I would like to help him a little with finding resources about how to make a wa handle. I assume it's easier than a western handle, but what do I know?

Any links/threads/videos you guys can point out for me to take a look at? I think he wants to invite me to make the knife with him ... so might as well do that homework for him (or rather:us!)

Thanks
Steffen


----------



## chefcomesback (Feb 3, 2016)

alterwisser said:


> Hi,
> 
> a colleague of mine has been making western style knives (as a hobby) for 30 years now. He recently invited me to make a knife with him (small parer) and I kind of got him interested in making a Japanese style knife.
> 
> ...



http://www.kitchenknifeforums.com/showthread.php?t=19259


----------



## Bill13 (Feb 3, 2016)

Here is another of Mikey's WIP: http://www.kitchenknifeforums.com/showthread.php/20971-WIP


----------



## andur (Mar 16, 2016)

Is there anyone making Japanese handles the traditional way without glue? Just a good fit between the horn and wood - those are my favorite.


----------



## Matus (Mar 19, 2016)

I am just looking for the same information - thanks for the links


----------



## pkjames (Mar 19, 2016)

andur said:


> Is there anyone making Japanese handles the traditional way without glue? Just a good fit between the horn and wood - those are my favorite.



iirc they do use some sort of glue between the horn and the wood, most likely pva.


----------



## jessf (Mar 21, 2016)

I wonder if they always used some form of adhesive. I've found that often the furrel on a hand tool is meant to keep the end from splitting during the insertion of the tang and after as a way of reinforcing that area to keep from splitting during use. I've seen this more on chisels where in the absence of a socket you have a ferrule, maybe on the striking end a metal ring to keep that side from mushrooming out. 
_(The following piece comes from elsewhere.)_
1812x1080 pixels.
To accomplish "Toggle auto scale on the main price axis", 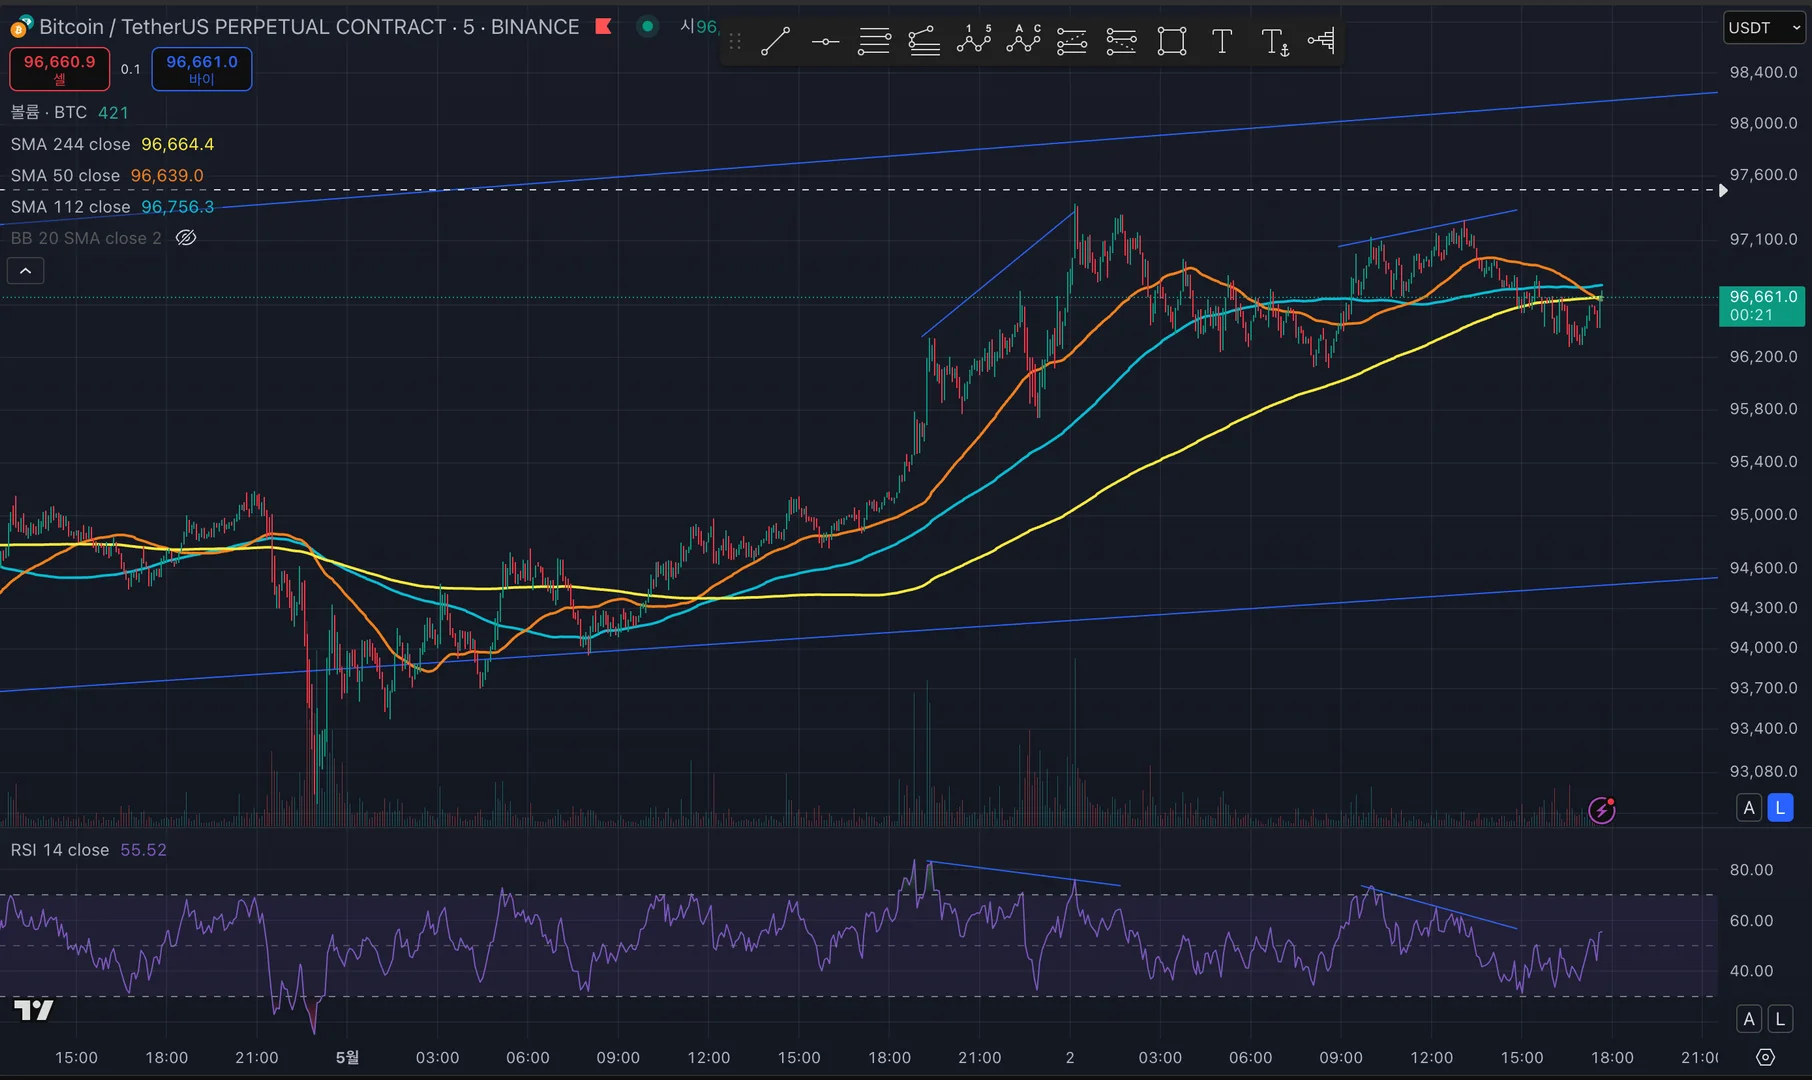I will click(x=1748, y=808).
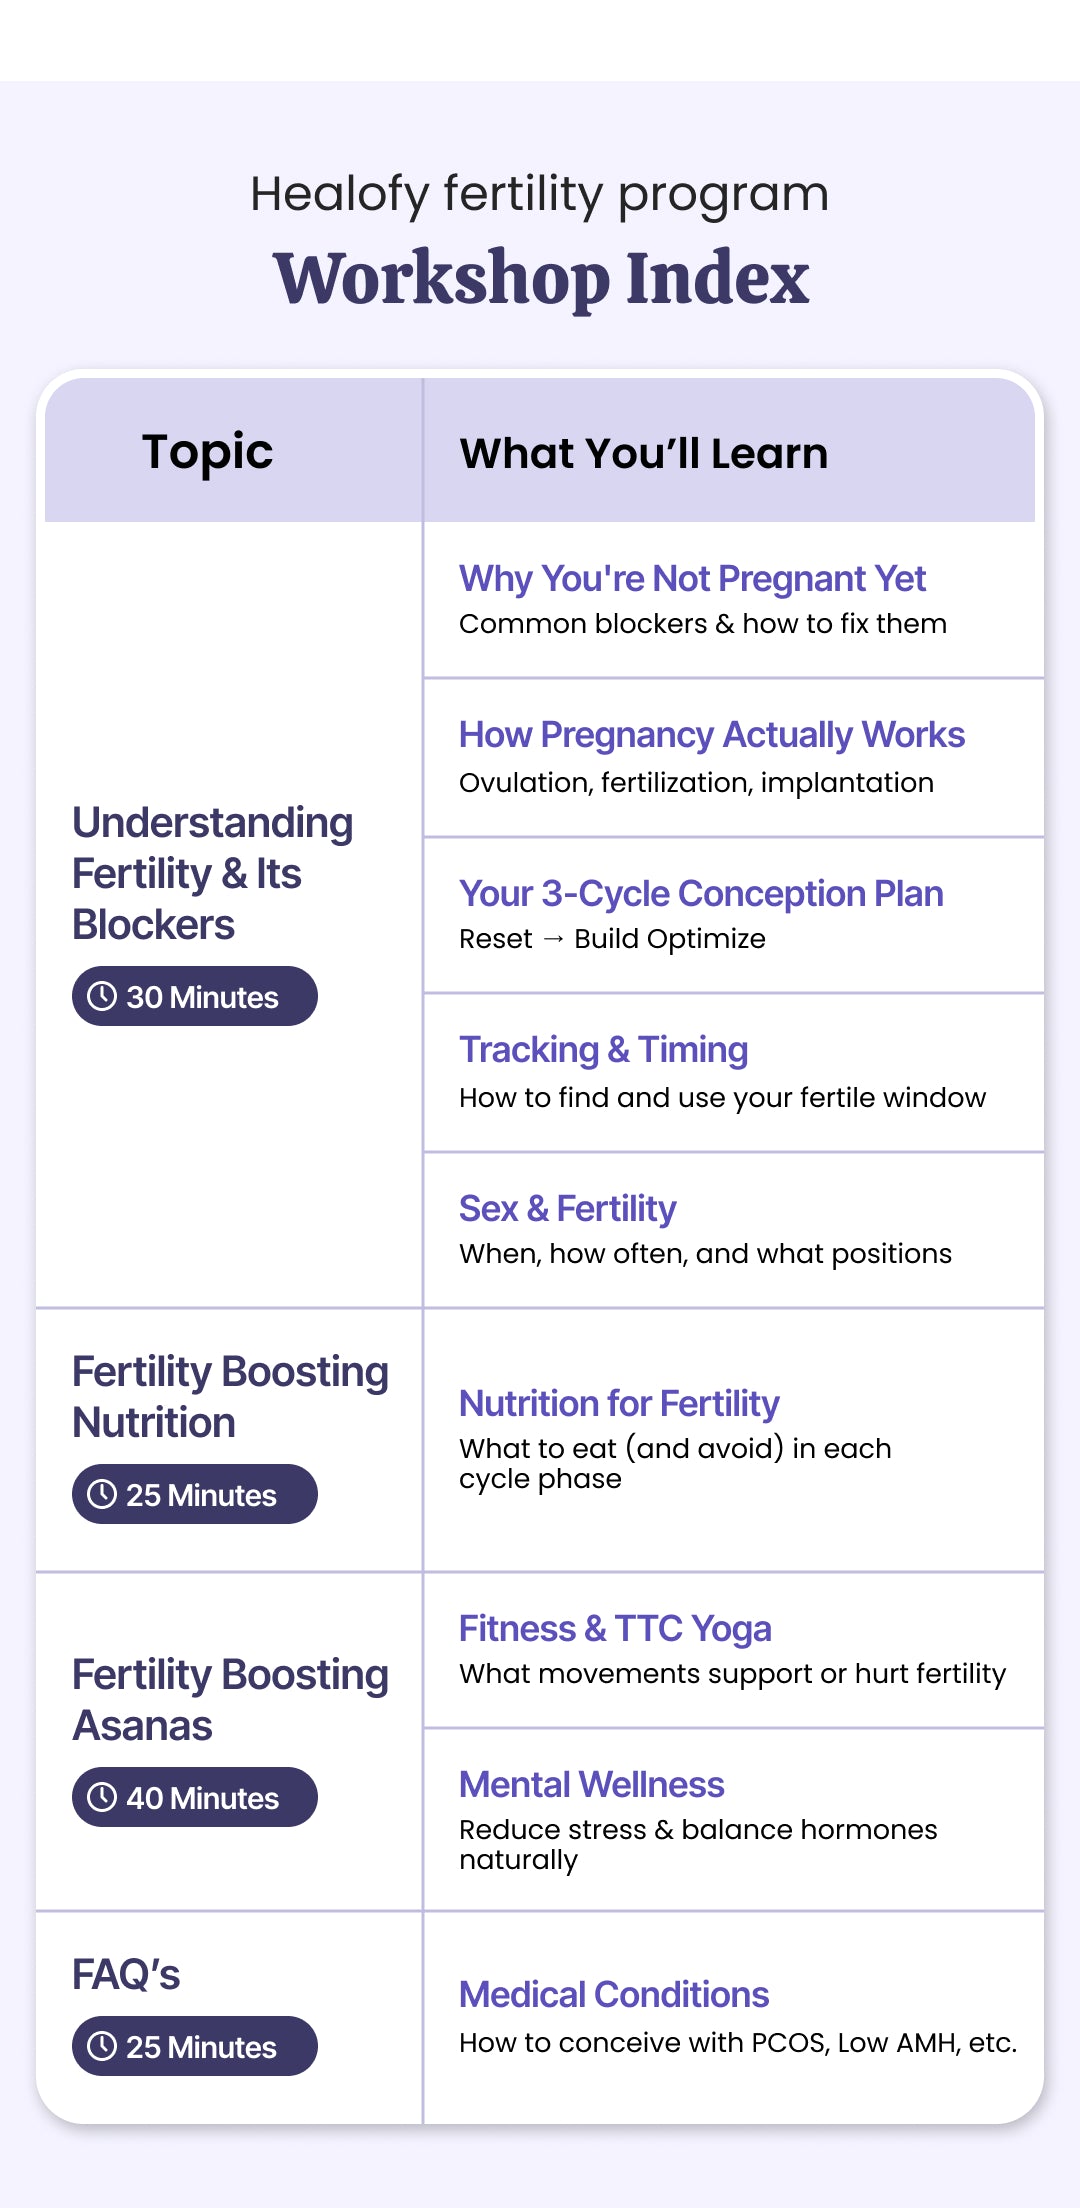Viewport: 1080px width, 2208px height.
Task: Click the clock icon beside 30 Minutes
Action: (102, 996)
So, perhaps you friction fit the ferrule, cut the tang slot and burn in the blade. Then we you go to assemble you place the ferrule lose around the tang, insert the blade into the handle while taping the ferrule into place adding some compression. Once the ferrule end sees some moisture or oil the wood will swell and the horn will not and the blade will be gripped tighter. Glue may not be necessary at that point.

this is all speculation but it would work if you could get the fit tight enough.


----------